→ **TÂCHE COURTE A**: Relevez toutes les lignes des données qui contiennent le mot "pixels".

→ **TEXTE SOURCE**:
——

Interview avec André Glucksmann

Daniela Gortcheva, Marina Ivanova

web | web

André GlucksmannAndré Glucksmann est un de philosophes contemporains les plus célèbres, un des "Nouveaux philosophes français", qui ont accompli une analyse fondamentale du totalitarisme. Ses livres et ses publications ont une influence importante sur la vie intellectuelle européenne. Il est né en 1937 à Boulogne dans la famille de juifs, émigrés de l’Allemagne nazie. Un des leaders des mouvements étudiants à Paris en 1968, André Glucksmann soutient les dissidents soviétiques pendant la période communiste, participe à Prague dans les réunions de la "Charte 77". En 1979 réunit Reymond Aron et Jean-Paul Sartre malgré leurs divergences idéologiques, afin de plaider à l’Elysées la cause des boat people (les refugiés politiques du Vietnam, du Cambodge et du Laos). Pendant la dernière décennie sa voix s’élève sans cesse pour rappeler au monde les massacres serbes en Bosnie et au Kosovo et de façon particulièrement appuyée le génocide russe contre le peuple de la Tchétchénie.

André Glucksmann soutient la fin du régime de Saddam Hussein.

En 2000 André Glucksmann est entré en Tchétchénie de façon illégale, après s’être fait refuser son visa par l’Ambassade de Russie, et y a passé 5 semaines à rencontrer des citoyens civiles tchétchènes, des combattants de la résistance tchétchène et des militaires russes. Il publie ses impressions de la Tchétchénie dans un cycle d’articles dans "le Monde".

Dans deux de ses articles - un avant l’assassinat de Aslan Mashadov, l’autre après et au sujet de l’assassinat du président tchétchène - le philosophe français André Glucksmann compare le sort du président de la République Tchétchène Aslan Mashadov avec celui du Commandant Ahmad Shah Massoud en Afghanistan - les deux des bons stratèges, ayant vaincu l’armée soviétique / russe, les deux ayant fait des compromis avec les extrémistes pour l’unification de la résistance contre l’agresseur extérieur, les deux héros de leurs peuples, les deux - partenaires naturels de l’Occident, afin de préserver l’Afghanistan et la Tchétchénie du chaos et les deux délaissés par l’Occident. Dans ses articles André Glucksmann fait cette comparaison entre la Tchétchénie et l’Afghanistan: la terreur de l’armée soviétique en Afghanistan et de l’armée russe en Tchétchénie crée en réponse du terrorisme.

 

- Est-ce que vous pourriez décrire brièvement ces personnalités remarquables - le commandant Massoud et le président Mashadov?

——

→ **LIGNES DE DONNÉES**:
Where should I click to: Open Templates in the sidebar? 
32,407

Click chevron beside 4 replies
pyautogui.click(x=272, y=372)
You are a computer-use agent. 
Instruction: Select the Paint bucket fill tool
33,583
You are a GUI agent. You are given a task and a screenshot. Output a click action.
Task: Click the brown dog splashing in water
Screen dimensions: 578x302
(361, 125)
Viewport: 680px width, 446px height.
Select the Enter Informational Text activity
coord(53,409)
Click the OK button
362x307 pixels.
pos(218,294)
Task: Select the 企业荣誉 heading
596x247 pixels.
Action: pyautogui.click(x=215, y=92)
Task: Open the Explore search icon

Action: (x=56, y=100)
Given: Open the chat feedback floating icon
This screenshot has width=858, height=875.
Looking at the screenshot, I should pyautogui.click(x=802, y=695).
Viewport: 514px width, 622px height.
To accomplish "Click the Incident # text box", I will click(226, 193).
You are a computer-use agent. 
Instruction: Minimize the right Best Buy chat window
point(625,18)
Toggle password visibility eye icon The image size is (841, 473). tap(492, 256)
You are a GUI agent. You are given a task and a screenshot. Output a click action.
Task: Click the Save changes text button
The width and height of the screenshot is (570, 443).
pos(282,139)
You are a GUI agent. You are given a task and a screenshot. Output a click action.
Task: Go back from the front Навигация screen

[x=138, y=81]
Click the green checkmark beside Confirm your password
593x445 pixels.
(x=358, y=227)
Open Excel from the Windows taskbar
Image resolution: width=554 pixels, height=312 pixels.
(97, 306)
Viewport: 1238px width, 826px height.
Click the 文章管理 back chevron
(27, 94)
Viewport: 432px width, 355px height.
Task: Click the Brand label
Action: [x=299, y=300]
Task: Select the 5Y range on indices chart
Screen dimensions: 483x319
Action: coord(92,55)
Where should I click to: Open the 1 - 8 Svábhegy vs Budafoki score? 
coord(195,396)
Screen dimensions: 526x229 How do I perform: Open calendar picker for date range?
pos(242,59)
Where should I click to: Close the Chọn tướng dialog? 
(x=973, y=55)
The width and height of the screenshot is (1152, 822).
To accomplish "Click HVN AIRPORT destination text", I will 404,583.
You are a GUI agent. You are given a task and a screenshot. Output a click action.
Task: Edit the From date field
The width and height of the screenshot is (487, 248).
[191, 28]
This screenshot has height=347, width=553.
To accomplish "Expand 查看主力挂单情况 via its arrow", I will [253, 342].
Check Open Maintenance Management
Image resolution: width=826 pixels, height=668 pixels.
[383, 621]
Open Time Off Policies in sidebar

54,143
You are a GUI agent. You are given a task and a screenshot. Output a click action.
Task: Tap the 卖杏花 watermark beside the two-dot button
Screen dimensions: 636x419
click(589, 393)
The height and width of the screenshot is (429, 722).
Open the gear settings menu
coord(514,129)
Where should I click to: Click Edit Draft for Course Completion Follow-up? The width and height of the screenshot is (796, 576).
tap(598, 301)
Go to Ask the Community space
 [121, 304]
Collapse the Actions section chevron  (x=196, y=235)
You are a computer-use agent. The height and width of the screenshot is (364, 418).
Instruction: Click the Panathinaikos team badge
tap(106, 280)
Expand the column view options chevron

——

→ **TÂCHE COURTE B**:
Répondez aux questions suivantes à partir du texte sur André Glucksmann :
(i) En quelle année et dans quelle ville est-il né ?
(ii) Combien de semaines a-t-il passées en Tchétchénie en 2000 ?
(iii) Dans quel journal a-t-il publié ses impressions de la Tchétchénie ?

→ **RÉPONSE ATTENDUE A**:
362x307 pixels.
596x247 pixels.
593x445 pixels.
Image resolution: width=554 pixels, height=312 pixels.
Image resolution: width=826 pixels, height=668 pixels.

→ **RÉPONSE ATTENDUE B**:
(i) En 1937, à Boulogne.
(ii) 5 semaines.
(iii) Dans « le Monde ».